The use of chemometrics to study multifunctional indole alkaloids from Psychotria nemorosa (Palicourea comb. nov.) was developed by Júnior et al.³. The techniques PCA, partial least squares (PLS) and orthogonal PLS1 (O-PLS1)were helpful for modelling the activities using ultra-high-performance liquid chromatography-diode array detector (UPLC-DAD) data as fingerprint³. Ultraviolet spectral data from monoclonal antibodies compounded into hospital pharmacy were evaluated to build models using PLS-discriminant analysis (PLS-DA). The challenge was to identify the monoclonal antibodies after compounding and just before administration to the patient for quality control at the hospital⁴. The linear sweep voltammograms generated from integration of three commercial screen-printed electrodes into a voltammetry electronic tongue was combined with PLS to predict concentrations of cysteine, glutathione and homocysteine. The authors applied genetic algorithm and interval PLS (i-PLS) for selection of variables⁵. It was possible to monitor the extraction of indole alkaloids from the toad skin⁶ and the quantification of geniposide in Gardenia jasminoides fruit (Chinese medicinal herb)⁷ was performed using near infrared (NIR) spectroscopy and PLS regression (PLSR). The extraction of indole alkaloids from the toad skin showed a coefficient of determination (R²) value of 0.99 and root mean square error of cross validation (RMSECV) of 8.26 mg mL^{-1 6} and the correlation values to quantify the concentration of geniposide in Gardenia were between 0.92 – 0.99 and 0.32 - 1.66 mg mL^-1 for RMSECV⁷. In order to evaluate the anti-inflammatory properties of extracts from Honeysuckle, Fourier Transform Infrared (FTIR) spectroscopy in combination with PLSR⁸ were used.

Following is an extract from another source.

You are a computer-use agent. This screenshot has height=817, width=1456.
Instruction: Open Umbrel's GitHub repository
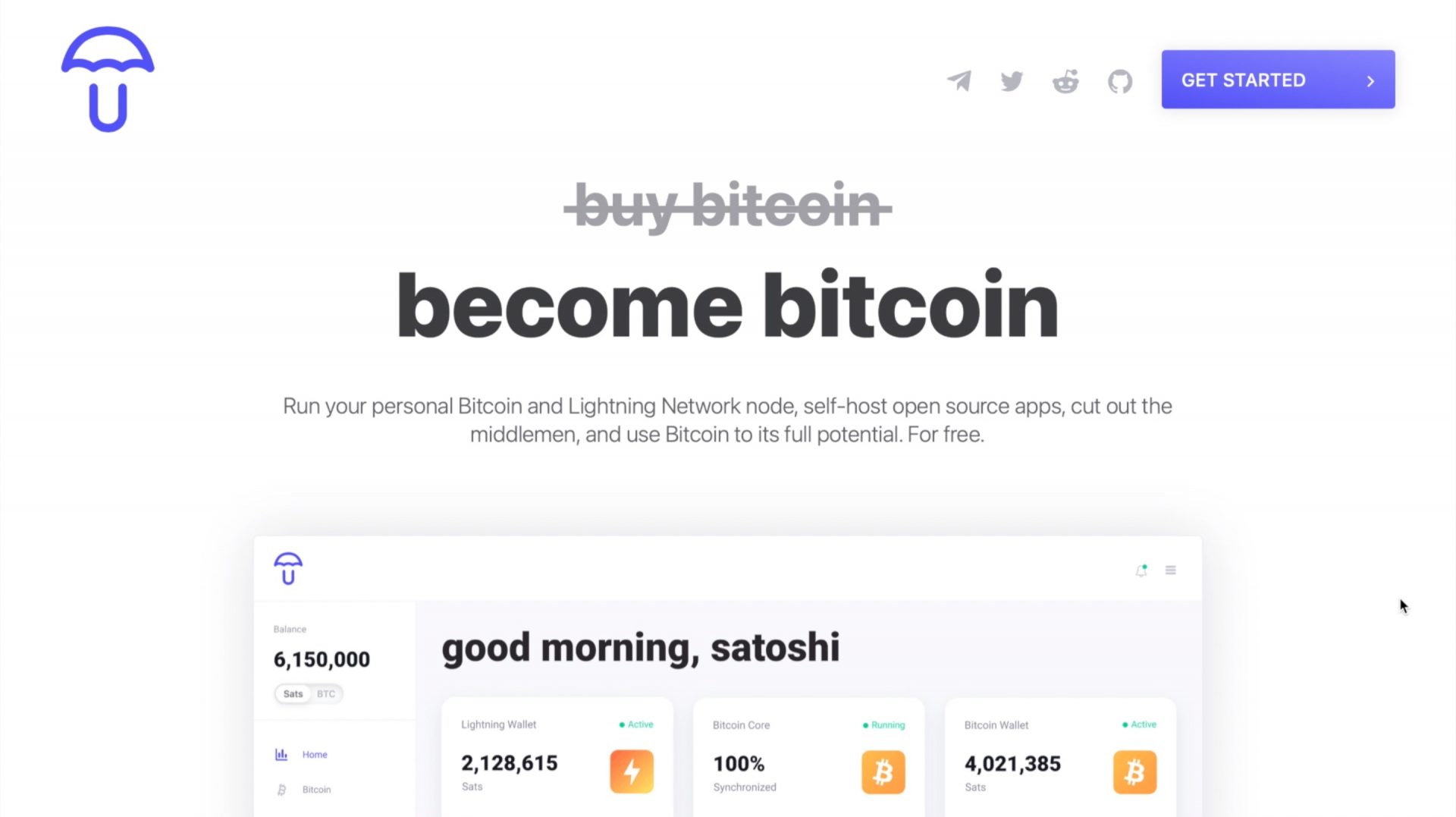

Junior et al.⁹ used NIR and performed a comparison between two multivariate calibration techniques, PLSR and multiple linear regression (MLR) to monitor the quality control of tablets, and the PLSR model present better results than MLR. Raman spectral imaging technique was also used to predict active ingredient pharmaceutical concentration in microtablets¹⁰, in oral suspensions¹¹, intravaginal rings¹², and in quantitative assessment of pharmaceutical tablets¹³. The PLSR and least squares-support vector machine (LS-SVM) models exhibited excellent prediction abilities for active pharmaceutical ingredient in microtablets with a correlation higher than 0.98 and root mean square error of prediction (RMSEP) of 2.35% (w/w) for PLSR and 2.09% (w/w) for LS-SVM¹⁰. Mazurek and Szostak¹¹, using PLSR model, obtained RMSE of calibration (RMSEC) from 1.59 to 2.92% for oral suspensions¹¹ and Lyndgaard et al.¹² achieved RMSECV of 1.82% (w/w) and correlation of 0.99 for intravaginal rings using PLSR model. Then, Sparén et al.¹³ in quantitative assessment of tablets obtained RMSE of prediction (RMSEP) from 0.54 to 3.04% (w/w). The ultraviolet visible (UV-Vis) spectroscopy and chemometric models also allowed determination the presence of impurities in tablets¹⁴. Support vector regression (SVR) model was more accurate when compared to PLSR model with values for RMSEP between 0.18 – 0.27 mg mL^-1 while the values for PLSR were RMSEP from 0.27 to 0.30 mg mL^{-1 14}. The synergy PLS (siPLS) model combined with FTIR showed the best results compared to the full spectrum PLS model for the quantification of active ingredient pharmaceutical in tablets which values highlight by authors was RMSECV of 15.28 mg g^-1 and R² of 0.99 for sulphamethoxazole and RMSECV of 7.52 mg g^-1 and correlation of 0.98 for trimethoprim¹⁵. Cantor et al.¹⁶ evaluated the ability of different analytical techniques such X ray diffraction, FTIR, Raman and NIR to detect melamine levels in gelatin (pharmaceutical component). The authors highlighted NIR technique and PLSR model that achieved the best results with RMSEP of 2.5% (w/w) ¹⁶, besides to quantify the presence of melamine at levels as low as 1.0% (w/w).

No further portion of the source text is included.